Die meisten Unternehmen in der Energie- und Wasserwirtschaft setzen mindestens einen Hauptschulabschluss für die Ausbildung voraus. Laut Bundesinstitut für Berufsbildung (BIBB) haben die meisten Azubis zum Anlagenmechaniker einen Realschulabschluss. Im Idealfall hast du auch schon mal ein handwerkliches Praktikum in einem Metallberuf gemacht.

Die Ausbildung zum Anlagenmechaniker passt zu dir, wenn du:

Gehalt: Was verdient ein Anlagenmechaniker?
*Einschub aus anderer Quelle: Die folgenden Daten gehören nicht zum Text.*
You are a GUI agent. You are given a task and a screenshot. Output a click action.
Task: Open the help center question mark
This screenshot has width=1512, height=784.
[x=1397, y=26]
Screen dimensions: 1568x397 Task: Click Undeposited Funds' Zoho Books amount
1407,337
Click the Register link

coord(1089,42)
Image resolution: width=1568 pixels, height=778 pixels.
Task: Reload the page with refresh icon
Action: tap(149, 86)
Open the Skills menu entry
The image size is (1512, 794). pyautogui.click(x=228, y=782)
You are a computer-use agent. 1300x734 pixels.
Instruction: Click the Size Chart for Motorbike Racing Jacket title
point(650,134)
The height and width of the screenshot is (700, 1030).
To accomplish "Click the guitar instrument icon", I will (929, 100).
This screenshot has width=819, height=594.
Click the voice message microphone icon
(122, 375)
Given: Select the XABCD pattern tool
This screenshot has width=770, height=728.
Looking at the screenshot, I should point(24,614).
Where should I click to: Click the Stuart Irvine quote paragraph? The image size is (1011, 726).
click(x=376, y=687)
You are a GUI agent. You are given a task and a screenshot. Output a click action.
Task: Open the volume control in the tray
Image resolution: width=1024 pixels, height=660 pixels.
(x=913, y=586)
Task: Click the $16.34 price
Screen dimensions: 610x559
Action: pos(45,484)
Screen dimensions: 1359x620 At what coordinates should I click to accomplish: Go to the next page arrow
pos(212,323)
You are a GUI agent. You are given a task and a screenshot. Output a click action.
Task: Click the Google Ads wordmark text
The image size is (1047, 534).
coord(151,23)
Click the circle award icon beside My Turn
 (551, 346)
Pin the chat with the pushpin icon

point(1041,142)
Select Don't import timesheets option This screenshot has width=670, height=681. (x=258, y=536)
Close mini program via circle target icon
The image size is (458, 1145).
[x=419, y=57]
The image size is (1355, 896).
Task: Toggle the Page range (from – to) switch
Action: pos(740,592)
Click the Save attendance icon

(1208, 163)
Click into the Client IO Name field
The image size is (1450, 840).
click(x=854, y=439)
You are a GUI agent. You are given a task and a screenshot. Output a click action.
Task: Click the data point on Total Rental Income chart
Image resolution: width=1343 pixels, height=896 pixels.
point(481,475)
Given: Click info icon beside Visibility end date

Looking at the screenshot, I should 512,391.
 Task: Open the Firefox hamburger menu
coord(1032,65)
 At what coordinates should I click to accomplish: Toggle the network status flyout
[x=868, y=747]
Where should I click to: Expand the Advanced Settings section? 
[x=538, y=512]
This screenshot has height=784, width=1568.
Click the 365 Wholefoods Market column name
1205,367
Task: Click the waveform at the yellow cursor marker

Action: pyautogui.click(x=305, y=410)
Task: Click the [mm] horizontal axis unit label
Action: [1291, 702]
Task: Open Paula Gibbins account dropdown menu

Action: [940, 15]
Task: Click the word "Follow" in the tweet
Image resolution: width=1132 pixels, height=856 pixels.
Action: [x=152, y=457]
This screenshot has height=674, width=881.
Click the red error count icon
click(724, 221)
Die Ausbildung zum Anlagenmechaniker gehört zu den am besten bezahlten technischen Ausbildungsberufen in Deutschland. Viele Unternehmen bezahlen nach einem Tarifvertrag. Dann hängt es davon ab, welcher Tarifvertrag gilt. Unterschiede in der Höhe des Gehalts gibt es außerdem je nach Bundesland und auch zwischen Handwerk und Industrie.

Gehalt in der Ausbildung

Laut Bundesinstitut für Berufliche Bildung liegt das durchschnittliche Monatsgehalt für Anlagenmechaniker in der Ausbildung in den einzelnen Ausbildungsjahren* bei:

Westdeutschland

1. Ausbildungsjahr: 974 Euro
2. Ausbildungsjahr: 1.059 Euro
3. Ausbildungsjahr: 1.147 Euro
4. Ausbildungsjahr: 1.229 Euro

Ostdeutschland

1. Ausbildungsjahr: 936 Euro
2. Ausbildungsjahr: 1.005 Euro
3. Ausbildungsjahr: 1.077 Euro
4. Ausbildungsjahr: 1.146 Euro

*Quelle: BIBB, Stand 2020

Das verdienst du in der Ausbildung in der Energie- und Wasserwirtschaft

In der Energie- und Wasserwirtschaft richtet sich der Verdienst in der Ausbildung häufig nach dem Tarifvertrag für Auszubildende des öffentlichen Dienstes (TVAöD). Dieser liegt Stand 2021 bei:

bis 31. März 2021

1. Ausbildungsjahr: 1.043,26 Euro
2. Ausbildungsjahr: 1.093,20 Euro
3. Ausbildungsjahr: 1.139,02 Euro
4. Ausbildungsjahr: 1.202,59 Euro

ab 01. April 2022

1. Ausbildungsjahr: 1.068,26 Euro
2. Ausbildungsjahr: 1.118,20 Euro
3. Ausbildungsjahr: 1.164,02 Euro
4. Ausbildungsjahr: 1.227,59 Euro

Verdienst in der Ausbildung im Überblick

1. Ausbildungsjahr: 936 € – 1.068 €

2. Ausbildungsjahr: 1.005 € – 1.118 €

3. Ausbildungsjahr: 1.077 € – 1.164 €

4. Ausbildungsjahr: 1.146 € – 1.227 €

Gehalt nach der Ausbildung

Auch nach der Ausbildung kannst du häufig mit einer Vergütung nach Tarifvertrag rechnen. Ein fertig ausgebildeter Anlagenmechaniker verdient im Durchschnitt zwischen 2.460 Euro und 3.690 Euro Brutto pro Monat. Das durchschnittliche Jahresgehalt liegt bei 36.000 Euro.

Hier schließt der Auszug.